Everfound (Skinjacker 3)
Mikey leaned as close as he could to Nick and whispered, “Don’t let him touch you.”
But Clarence seemed more afraid of the Ogre touching him. “Stand back! Stand back or I swear I’ll . . .” Then Clarence turned and ran back to the farmhouse.
“Go,” said Mikey. “Go and find Allie. You can do it. I know you can. Just follow the tracks.”
“Follow the tracks to Allie,” repeated the Ogre.
“Think about her,” Mikey told him. “Think about her as much as you can. It will help you to remember!”
“Allie,” said the Ogre. “We met in the dead forest. Only it wasn’t dead.” For a moment, there was more shape in the Ogre’s face, cheekbones and a firmer chin. A different shade of brown in his eyes. It lasted for only a moment, but then it was gone. “Find Allie,” the Ogre repeated. “Follow the tracks.”
The door of the farmhouse banged open again, and Clarence came out holding a sawed off shotgun—which was only sawed off in the living world. In Everlost the barrel was hard and solid and pointing right at the Ogre.
“Don’t move . . . don’t move or I’ll . . . I’ll . . .”
If the touch of a scar wraith could extinguish you, could the blast of the scar wraith’s shotgun do the job too? Mikey didn’t want to find out.
“Run, Nick!”
Nick did what he was told. He ran, and although Clarence aimed at him, he didn’t fire. In a moment the Chocolate Ogre had disappeared into the night.
“Damn it all to purgatory!” shouted Clarence and aimed the shotgun at Mikey, who put his hands up.
“If you shoot me, you’ll never know.”
“Never know what?”
“Everything,” Mikey said. “All the things you want to know.”
Slowly Clarence lowered the weapon. “Tell me,” he said. Then he went to get the toppled chair, set it upright and sat down again, laying the half-dead shotgun across his lap. “Tell me.”
“Okay,” said Mikey. “What do you want to know?”
“Everything, just like you said. Everything there is to know from the very beginning. And if I don’t like what I hear, well, let’s just say . . .” Then he stroked the shotgun like a favorite pet sitting in his lap.
Mikey sat down in the middle of the cage, took a moment to compose himself, and began.
“More than a hundred years ago, my sister and I were hit by a train as we were walking home from school. . . .”
CHAPTER 11
Chocolate Reign
Nick, Nick, Nick, Nick.
The Chocolate Ogre knew very few things for sure.
Allie, Allie, Allie, Allie.
So the things he did know, he held onto with a passion.
Mikey, Mikey, Mikey, Mikey.
He found that being a spirit of limited self-awareness, while frustrating, was also very liberating.

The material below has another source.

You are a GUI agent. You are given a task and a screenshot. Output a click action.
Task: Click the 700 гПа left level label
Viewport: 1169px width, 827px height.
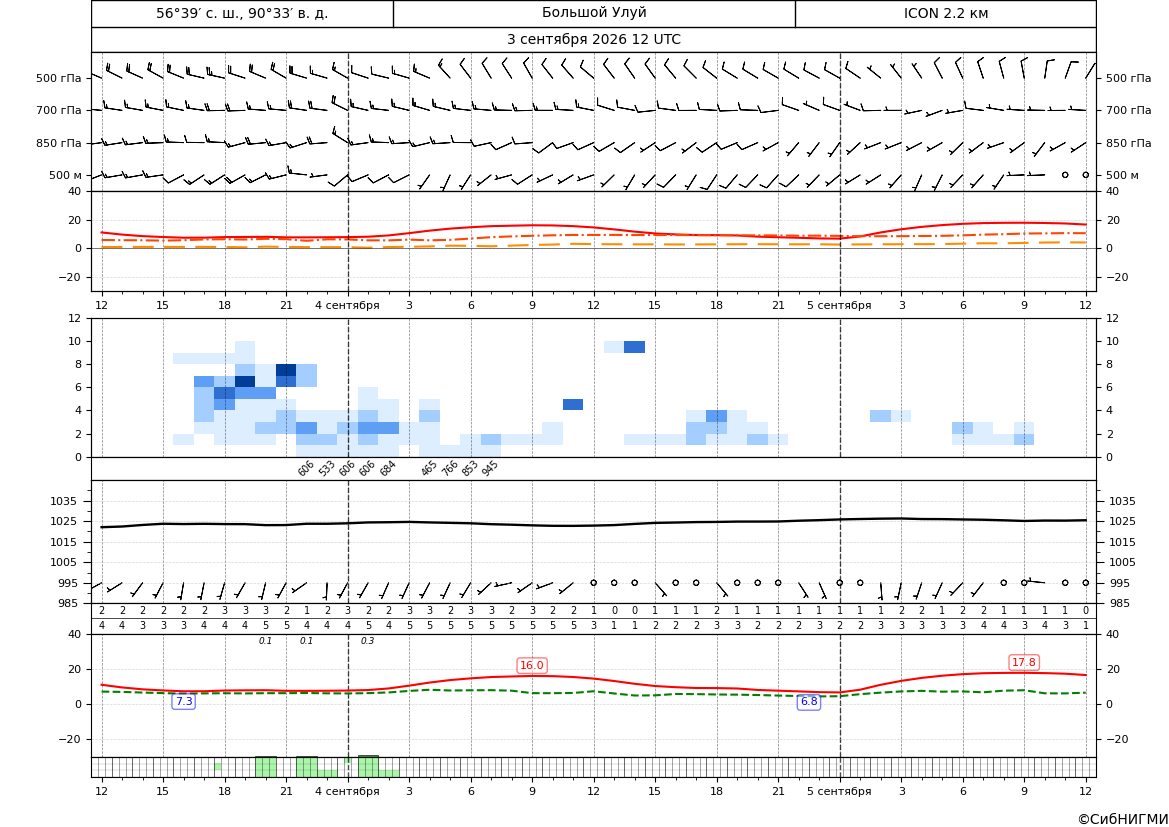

He felt a freedom he suspected he had never felt in his previous life. He had few expectations, and fewer fears, and whenever he felt anxious it passed quickly like a summer storm cloud, too small to give rain.
All in all, it was good being the Chocolate Ogre, although he didn’t feel much like an Ogre. Ogres have a bad temper, they ruin things, they chase people. Ogre was the wrong word. He felt more like a Chocolate Bunny. He told Mikey that, and Mikey instructed him never to say that again. “Bunnies are timid and fearful, and stupid,” Mikey had said. “You’re none of those things.”
“Yes, I am,” Nick had insisted. “I’m stupid!”